Dentro deste culto, o Señor la Muerte é representado pela imagem de um esqueleto, muitas vezes encapuzado de preto, e segurando uma foice em uma de suas mãos. Acredita-se que as origens tanto desta representação como da forma atual do culto do Señor la Muerte tenham se originado em 1767. Foi nesse ano que o rei Carlos III da Espanha deu a ordem de expulsão e perseguição dos jesuítas que haviam se estabelecido em Cuenca del Plata. Esta decisão política foi tomada pelo fato de que os jesuítas no Paraguai e na Argentina tinham, naquele momento, conquistado poder, riqueza e influência suficientes para preocupar a Igreja Católica, que por sua vez convenceu o monarca espanhol a agir contra os jesuítas em uma campanha visando removê-los da colônia e confiscar todas as suas riquezas.

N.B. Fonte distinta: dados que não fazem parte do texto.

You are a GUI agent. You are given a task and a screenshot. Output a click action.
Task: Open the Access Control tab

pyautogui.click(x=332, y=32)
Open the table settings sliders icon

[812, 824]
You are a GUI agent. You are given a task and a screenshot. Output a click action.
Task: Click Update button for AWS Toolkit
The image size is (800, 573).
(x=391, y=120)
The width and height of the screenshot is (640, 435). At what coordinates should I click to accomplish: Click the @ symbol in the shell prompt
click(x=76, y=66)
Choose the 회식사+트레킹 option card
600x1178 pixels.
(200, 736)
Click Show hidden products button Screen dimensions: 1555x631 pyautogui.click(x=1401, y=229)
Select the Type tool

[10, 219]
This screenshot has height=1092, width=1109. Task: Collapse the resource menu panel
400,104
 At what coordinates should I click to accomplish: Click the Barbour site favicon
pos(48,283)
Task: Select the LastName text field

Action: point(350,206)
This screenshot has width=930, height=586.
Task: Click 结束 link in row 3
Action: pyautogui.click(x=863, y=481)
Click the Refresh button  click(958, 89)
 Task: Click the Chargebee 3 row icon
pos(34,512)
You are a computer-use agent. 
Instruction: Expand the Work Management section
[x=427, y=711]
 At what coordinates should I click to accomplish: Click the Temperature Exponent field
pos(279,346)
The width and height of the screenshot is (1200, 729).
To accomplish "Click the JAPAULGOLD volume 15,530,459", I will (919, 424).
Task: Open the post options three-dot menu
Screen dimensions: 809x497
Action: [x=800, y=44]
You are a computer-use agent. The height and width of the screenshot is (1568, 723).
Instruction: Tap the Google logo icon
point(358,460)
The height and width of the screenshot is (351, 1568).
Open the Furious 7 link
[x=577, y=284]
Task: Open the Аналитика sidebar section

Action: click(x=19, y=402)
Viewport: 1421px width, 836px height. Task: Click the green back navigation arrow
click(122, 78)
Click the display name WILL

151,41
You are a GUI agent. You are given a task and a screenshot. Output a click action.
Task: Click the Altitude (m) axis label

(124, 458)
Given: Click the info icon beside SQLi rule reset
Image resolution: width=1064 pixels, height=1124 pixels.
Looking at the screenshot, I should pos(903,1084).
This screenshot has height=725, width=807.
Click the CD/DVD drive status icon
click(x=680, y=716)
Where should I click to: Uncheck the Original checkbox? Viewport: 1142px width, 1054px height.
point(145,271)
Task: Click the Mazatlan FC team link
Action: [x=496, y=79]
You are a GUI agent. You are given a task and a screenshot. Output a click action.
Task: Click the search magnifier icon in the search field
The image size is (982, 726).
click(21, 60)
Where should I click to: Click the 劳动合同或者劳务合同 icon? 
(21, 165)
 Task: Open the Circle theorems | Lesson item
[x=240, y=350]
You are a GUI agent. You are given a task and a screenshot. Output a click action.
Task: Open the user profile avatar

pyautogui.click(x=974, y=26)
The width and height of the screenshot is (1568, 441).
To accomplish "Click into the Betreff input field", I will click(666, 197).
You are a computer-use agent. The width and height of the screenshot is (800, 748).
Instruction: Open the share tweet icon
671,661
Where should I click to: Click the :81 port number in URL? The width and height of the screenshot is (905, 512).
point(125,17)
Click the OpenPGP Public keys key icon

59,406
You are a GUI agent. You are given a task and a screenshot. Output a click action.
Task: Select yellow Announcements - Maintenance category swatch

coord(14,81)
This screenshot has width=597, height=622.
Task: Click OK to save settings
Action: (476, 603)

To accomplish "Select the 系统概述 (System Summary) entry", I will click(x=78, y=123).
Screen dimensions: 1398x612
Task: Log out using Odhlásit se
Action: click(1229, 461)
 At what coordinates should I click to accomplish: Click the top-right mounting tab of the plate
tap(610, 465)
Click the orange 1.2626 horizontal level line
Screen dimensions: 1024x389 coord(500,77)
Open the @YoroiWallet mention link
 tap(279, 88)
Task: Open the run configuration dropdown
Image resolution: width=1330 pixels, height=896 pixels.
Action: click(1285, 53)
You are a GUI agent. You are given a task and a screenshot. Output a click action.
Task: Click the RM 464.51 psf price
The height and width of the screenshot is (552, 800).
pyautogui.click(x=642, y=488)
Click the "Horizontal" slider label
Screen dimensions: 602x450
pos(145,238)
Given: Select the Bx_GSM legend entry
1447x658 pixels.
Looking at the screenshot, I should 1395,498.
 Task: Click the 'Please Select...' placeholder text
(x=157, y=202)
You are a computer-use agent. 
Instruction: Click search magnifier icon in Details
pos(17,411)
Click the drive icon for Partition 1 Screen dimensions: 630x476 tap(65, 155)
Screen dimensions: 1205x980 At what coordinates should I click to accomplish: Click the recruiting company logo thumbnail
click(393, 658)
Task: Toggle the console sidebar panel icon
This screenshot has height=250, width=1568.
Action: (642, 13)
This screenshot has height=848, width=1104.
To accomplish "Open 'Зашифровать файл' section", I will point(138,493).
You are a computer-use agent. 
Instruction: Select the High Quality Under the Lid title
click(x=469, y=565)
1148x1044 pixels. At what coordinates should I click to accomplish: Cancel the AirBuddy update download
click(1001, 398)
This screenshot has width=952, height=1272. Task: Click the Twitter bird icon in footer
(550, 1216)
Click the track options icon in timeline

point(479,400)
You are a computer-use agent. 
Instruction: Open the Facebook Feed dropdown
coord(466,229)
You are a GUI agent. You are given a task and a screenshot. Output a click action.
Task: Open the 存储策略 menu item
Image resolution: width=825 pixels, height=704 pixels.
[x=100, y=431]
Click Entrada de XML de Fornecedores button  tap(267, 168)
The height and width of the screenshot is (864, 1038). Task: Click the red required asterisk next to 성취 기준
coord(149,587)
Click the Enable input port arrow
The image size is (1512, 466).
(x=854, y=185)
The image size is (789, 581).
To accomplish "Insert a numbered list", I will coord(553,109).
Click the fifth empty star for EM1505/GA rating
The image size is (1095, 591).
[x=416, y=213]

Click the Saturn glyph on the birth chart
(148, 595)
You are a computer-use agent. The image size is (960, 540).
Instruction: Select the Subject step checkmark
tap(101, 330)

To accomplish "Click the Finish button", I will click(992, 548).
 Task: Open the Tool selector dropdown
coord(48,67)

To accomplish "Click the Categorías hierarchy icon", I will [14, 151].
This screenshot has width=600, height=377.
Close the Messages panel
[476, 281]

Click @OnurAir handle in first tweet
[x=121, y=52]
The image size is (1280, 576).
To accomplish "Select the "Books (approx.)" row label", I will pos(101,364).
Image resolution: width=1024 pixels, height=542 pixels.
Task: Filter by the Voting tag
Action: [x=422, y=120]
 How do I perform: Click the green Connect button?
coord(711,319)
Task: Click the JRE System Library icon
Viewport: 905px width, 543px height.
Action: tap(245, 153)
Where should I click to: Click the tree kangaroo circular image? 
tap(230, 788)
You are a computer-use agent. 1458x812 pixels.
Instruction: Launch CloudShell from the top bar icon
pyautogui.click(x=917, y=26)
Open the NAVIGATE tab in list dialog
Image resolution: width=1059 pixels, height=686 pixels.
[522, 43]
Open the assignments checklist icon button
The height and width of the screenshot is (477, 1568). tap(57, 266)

Esses jesuítas, que com a ajuda das tribos locais dos índios guaranis, construíram muitas igrejas e templos ricamente adornados, recusaram-se a se render à Espanha. Isso resultou em uma abordagem ainda mais contundente do rei Carlos, que mais ou menos declarou guerra aos jesuítas e a todos os seus seguidores. Com seu poder militar superior, e liderada pelo general Carlos Francisco de Croix, a força militar espanhola exterminou a maioria dos jesuítas, confiscaram suas riquezas, e acabaram incendiando muitas de suas igrejas e templos.
Em um dos mais importantes desses templos havia um ícone muito especial esculpido na madeira sagrada da árvore Palo Santo. Este ícone em tamanho real representava Jesus, Satã e a Morte na forma do Ceifador Esquelético de Almas. O próprio grupo de índios guaranis que esculpiu este ícone para os jesuítas conseguiu salvar a imagem de madeira dos incêndios que consumiram o templo. Eles trouxeram o grande ícone com eles para a selva e, antes de voltar para suas respectivas aldeias, dividiram a imagem esculpida em três partes separadas. Eles então dividiram as três partes entre si para que a primeira tribo ficasse com a imagem de Jesus, a segunda tribo ficasse com a imagem do Diabo com chifres e a terceira tribo ficasse com a imagem da Morte, na forma familiar do esqueleto armado com uma foice.
Assim, os três cultos de Señor Jesus, Señor Diablo/Satã e Señor la Muerte evoluíram entre essas tribos dos guaranis. Todos os três cultos eram mais pagãos do que cristãos, pois tinham conexões mais profundas com sua própria religião e magia xamânicas antigas, do que com a religião à qual os jesuítas tentaram convertê-los.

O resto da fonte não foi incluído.